🤖 AI Summary
This study reveals a systematic cognitive bias in mainstream code large language models (Code LLMs) regarding software design patterns: average pattern identification accuracy falls below 58%, and only ~32% of generated code satisfies both the semantic and structural constraints of the target pattern, compromising downstream task reliability. To address this, the authors introduce the first comprehensive design pattern benchmark covering three core capabilities—identification, comprehension, and generation—and propose a multidimensional evaluation framework integrating prompt engineering, expert annotation, and statistical analysis. Through cross-model and cross-pattern controlled experiments, the work provides the first systematic diagnosis of Code LLMs’ deficiencies at the design paradigm level. It establishes a reproducible methodological foundation and empirical evidence for rigorous model assessment, prompt optimization, and domain-aligned fine-tuning.
📝 Abstract
Code Large Language Models (LLMs) demonstrate great versatility in adapting to various downstream tasks, including code generation and completion, as well as bug detection and fixing.

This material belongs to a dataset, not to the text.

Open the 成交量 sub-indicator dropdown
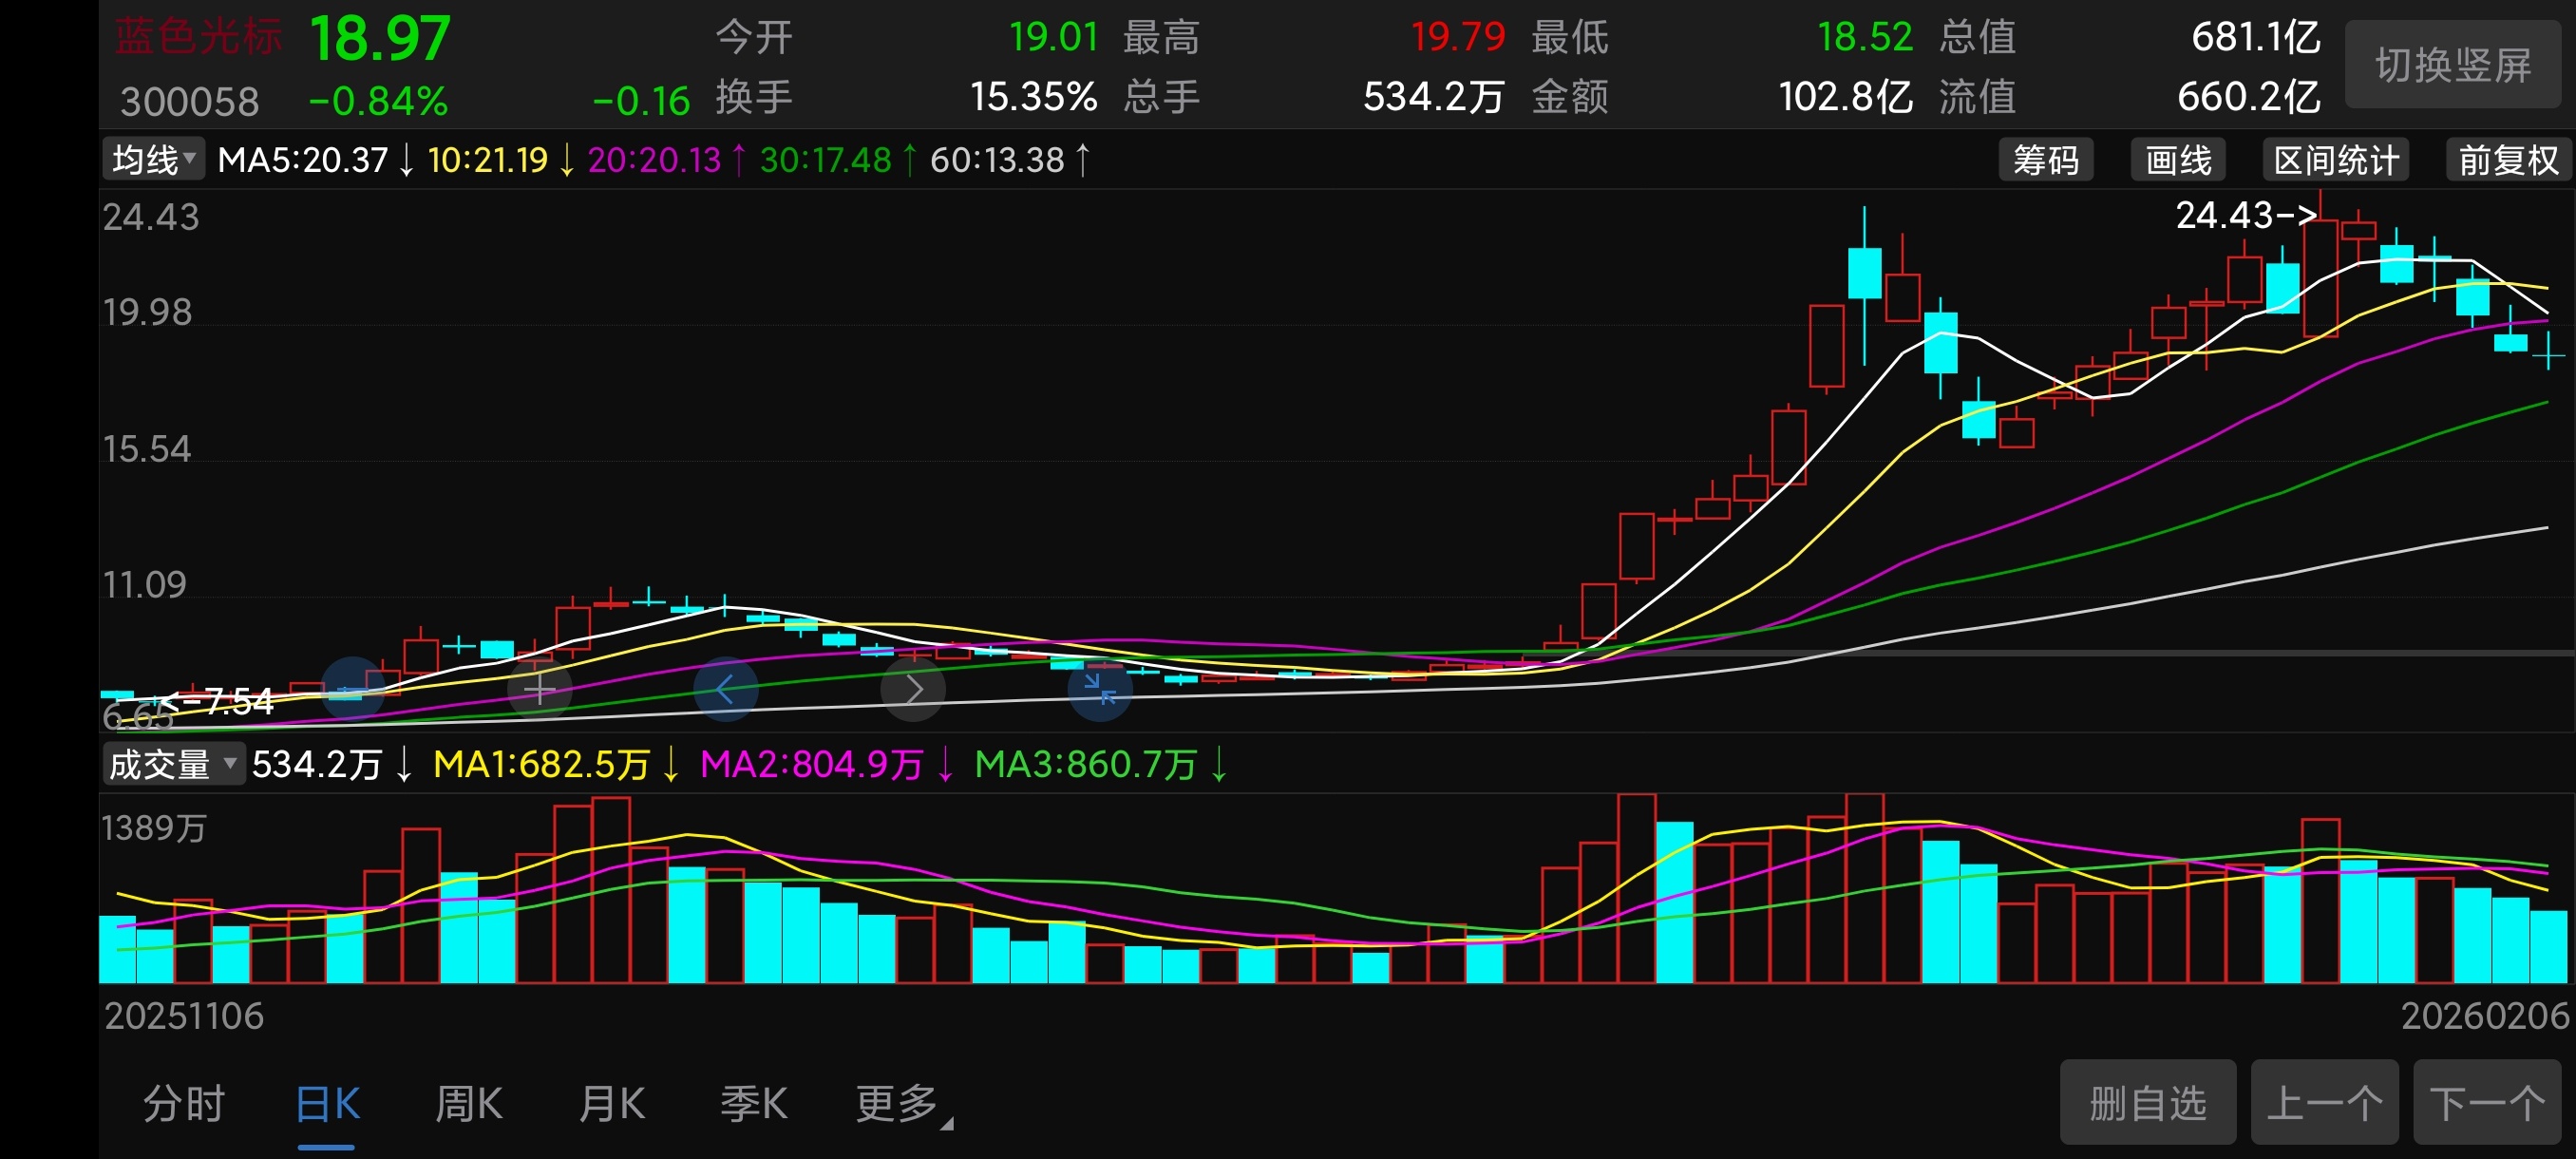 pyautogui.click(x=172, y=765)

However, Code LLMs often fail to capture existing coding standards, leading to the generation of code that conflicts with the required design patterns for a given project. As a result, developers must post-process to adapt the generated code to the project's design norms. In this work, we empirically investigate the biases of Code LLMs in software development. Through carefully designed experiments, we assess the models' understanding of design patterns across recognition, comprehension, and generation. Our findings reveal that biases in Code LLMs significantly affect the reliability of downstream tasks.